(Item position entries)
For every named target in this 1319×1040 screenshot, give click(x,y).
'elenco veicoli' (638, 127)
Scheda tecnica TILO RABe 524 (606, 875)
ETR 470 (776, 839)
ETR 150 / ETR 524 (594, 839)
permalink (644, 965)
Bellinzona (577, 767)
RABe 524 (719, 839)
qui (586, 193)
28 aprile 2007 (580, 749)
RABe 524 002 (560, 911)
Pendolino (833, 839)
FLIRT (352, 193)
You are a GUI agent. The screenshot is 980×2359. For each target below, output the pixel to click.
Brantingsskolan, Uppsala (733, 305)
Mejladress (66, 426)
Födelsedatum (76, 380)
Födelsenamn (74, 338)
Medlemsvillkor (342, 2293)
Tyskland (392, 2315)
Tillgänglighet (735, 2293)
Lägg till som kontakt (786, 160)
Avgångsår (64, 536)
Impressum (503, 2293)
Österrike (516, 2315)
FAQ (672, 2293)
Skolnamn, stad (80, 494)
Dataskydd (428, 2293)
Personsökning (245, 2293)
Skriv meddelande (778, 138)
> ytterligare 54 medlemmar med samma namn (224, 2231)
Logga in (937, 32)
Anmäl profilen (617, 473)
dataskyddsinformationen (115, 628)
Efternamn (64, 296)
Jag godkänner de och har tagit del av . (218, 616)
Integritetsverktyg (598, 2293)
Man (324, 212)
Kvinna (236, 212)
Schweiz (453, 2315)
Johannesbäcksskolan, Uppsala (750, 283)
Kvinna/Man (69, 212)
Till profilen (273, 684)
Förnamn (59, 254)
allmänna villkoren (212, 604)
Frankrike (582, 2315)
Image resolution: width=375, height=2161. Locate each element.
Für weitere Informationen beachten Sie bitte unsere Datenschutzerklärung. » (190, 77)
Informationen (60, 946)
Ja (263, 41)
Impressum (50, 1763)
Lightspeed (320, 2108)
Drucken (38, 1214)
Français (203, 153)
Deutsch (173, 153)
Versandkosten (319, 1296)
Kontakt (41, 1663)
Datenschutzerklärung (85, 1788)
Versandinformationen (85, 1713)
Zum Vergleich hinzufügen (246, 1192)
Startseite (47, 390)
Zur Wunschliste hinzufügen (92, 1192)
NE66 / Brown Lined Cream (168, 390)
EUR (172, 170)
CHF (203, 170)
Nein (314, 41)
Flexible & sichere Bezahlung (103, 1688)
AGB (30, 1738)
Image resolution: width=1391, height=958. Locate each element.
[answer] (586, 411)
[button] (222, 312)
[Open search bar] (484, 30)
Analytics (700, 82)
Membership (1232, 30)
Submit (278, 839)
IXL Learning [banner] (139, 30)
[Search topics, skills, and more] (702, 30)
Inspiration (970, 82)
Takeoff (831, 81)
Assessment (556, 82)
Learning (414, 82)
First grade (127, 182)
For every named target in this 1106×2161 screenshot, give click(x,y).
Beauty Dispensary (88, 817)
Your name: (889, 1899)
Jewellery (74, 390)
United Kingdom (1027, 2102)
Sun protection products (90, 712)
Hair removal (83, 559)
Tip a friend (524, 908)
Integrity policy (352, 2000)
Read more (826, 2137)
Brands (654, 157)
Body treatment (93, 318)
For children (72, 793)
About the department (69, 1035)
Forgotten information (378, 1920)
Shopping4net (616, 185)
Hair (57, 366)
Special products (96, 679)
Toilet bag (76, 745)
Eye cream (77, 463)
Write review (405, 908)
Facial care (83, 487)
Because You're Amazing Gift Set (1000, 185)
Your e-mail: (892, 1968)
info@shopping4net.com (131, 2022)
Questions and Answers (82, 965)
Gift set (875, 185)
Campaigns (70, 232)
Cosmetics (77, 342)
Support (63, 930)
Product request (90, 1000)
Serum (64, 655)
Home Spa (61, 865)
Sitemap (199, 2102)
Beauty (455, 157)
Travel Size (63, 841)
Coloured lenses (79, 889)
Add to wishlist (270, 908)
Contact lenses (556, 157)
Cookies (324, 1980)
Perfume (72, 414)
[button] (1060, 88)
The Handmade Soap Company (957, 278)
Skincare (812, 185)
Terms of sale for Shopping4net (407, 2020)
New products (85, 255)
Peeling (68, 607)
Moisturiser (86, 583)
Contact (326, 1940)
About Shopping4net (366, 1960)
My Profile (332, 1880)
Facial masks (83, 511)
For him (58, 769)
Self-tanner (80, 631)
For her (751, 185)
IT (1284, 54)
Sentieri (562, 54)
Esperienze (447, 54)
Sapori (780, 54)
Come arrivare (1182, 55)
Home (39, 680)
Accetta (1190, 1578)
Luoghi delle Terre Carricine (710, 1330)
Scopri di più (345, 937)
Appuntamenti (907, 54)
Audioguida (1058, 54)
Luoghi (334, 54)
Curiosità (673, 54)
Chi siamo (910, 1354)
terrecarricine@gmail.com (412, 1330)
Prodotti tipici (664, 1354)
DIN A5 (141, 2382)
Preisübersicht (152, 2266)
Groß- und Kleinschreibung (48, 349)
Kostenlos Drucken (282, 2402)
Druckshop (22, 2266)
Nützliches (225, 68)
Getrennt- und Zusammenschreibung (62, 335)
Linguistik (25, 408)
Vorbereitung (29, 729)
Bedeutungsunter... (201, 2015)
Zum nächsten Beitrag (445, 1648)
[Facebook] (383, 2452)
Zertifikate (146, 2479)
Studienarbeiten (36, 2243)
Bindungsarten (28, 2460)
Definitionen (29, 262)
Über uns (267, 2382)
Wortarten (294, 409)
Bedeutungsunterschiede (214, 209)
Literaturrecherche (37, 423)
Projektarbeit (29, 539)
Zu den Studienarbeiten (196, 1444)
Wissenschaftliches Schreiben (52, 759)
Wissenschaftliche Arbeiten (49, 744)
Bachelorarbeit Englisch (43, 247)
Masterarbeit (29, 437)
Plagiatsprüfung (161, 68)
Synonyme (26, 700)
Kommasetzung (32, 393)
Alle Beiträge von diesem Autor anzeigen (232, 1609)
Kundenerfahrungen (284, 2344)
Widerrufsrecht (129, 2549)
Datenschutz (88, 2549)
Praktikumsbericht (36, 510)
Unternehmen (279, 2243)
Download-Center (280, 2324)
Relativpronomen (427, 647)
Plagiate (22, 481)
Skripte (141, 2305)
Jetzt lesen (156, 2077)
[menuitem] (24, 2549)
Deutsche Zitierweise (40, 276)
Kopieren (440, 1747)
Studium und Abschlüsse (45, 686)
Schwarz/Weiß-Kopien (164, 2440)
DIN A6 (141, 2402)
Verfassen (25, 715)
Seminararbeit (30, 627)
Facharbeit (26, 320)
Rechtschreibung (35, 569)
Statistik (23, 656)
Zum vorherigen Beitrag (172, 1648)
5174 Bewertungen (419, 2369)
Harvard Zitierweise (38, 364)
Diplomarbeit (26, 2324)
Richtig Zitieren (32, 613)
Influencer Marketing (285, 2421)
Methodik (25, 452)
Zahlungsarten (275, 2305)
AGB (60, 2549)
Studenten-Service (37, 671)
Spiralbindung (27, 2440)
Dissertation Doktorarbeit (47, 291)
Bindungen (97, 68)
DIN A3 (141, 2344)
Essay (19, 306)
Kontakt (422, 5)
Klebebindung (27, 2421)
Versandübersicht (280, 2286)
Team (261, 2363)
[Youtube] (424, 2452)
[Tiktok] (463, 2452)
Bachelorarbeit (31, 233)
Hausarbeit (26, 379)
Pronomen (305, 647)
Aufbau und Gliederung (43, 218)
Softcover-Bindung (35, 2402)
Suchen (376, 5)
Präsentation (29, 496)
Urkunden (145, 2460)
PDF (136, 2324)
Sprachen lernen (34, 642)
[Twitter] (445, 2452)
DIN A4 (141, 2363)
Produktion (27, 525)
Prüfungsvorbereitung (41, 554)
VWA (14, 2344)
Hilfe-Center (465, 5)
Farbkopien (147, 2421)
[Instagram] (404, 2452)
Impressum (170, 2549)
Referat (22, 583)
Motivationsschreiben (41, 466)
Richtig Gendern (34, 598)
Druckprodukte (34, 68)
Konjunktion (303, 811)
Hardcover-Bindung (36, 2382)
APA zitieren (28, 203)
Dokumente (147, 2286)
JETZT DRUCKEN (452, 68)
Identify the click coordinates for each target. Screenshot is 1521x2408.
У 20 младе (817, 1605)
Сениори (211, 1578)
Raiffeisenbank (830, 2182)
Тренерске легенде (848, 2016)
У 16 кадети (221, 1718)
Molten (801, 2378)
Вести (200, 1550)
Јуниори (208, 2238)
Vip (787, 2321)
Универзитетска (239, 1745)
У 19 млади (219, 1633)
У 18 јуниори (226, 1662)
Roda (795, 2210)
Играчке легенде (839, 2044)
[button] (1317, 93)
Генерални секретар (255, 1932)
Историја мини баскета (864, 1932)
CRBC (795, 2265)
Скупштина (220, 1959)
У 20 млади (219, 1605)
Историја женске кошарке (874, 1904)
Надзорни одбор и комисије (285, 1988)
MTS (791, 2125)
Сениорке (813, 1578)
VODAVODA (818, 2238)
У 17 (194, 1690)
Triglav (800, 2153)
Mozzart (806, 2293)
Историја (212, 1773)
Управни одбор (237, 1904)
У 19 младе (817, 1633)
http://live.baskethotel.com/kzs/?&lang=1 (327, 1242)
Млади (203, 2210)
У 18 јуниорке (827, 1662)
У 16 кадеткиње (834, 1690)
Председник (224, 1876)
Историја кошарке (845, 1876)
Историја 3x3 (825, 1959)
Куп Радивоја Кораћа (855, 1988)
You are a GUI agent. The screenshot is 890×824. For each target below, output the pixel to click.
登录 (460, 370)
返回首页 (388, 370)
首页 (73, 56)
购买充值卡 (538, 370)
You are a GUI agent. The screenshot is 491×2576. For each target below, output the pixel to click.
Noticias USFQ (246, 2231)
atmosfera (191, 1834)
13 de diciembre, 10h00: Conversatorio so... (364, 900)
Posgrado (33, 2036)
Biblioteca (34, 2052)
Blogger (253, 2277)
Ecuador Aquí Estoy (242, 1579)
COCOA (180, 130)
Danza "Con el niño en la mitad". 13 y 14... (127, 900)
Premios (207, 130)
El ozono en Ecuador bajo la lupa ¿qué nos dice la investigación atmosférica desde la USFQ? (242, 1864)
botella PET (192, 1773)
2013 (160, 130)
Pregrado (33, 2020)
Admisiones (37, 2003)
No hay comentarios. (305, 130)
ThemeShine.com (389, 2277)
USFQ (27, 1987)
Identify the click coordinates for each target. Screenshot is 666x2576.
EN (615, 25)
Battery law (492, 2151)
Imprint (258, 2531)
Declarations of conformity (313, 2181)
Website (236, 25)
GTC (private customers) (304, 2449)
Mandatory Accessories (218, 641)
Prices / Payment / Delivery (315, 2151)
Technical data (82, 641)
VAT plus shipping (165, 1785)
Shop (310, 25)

◆ **WHAT YOU WILL DO**
Copy out the lines verbatim, from the first line of the records above through the line containing "Födelsedatum (76, 380)", including that line.

◆ **RESULT OF THE TASK**
For every named target in this 1319×1040 screenshot, give click(x,y).
'elenco veicoli' (638, 127)
Scheda tecnica TILO RABe 524 (606, 875)
ETR 470 (776, 839)
ETR 150 / ETR 524 (594, 839)
permalink (644, 965)
Bellinzona (577, 767)
RABe 524 (719, 839)
qui (586, 193)
28 aprile 2007 (580, 749)
RABe 524 002 (560, 911)
Pendolino (833, 839)
FLIRT (352, 193)
You are a GUI agent. The screenshot is 980×2359. For each target below, output the pixel to click.
Brantingsskolan, Uppsala (733, 305)
Mejladress (66, 426)
Födelsedatum (76, 380)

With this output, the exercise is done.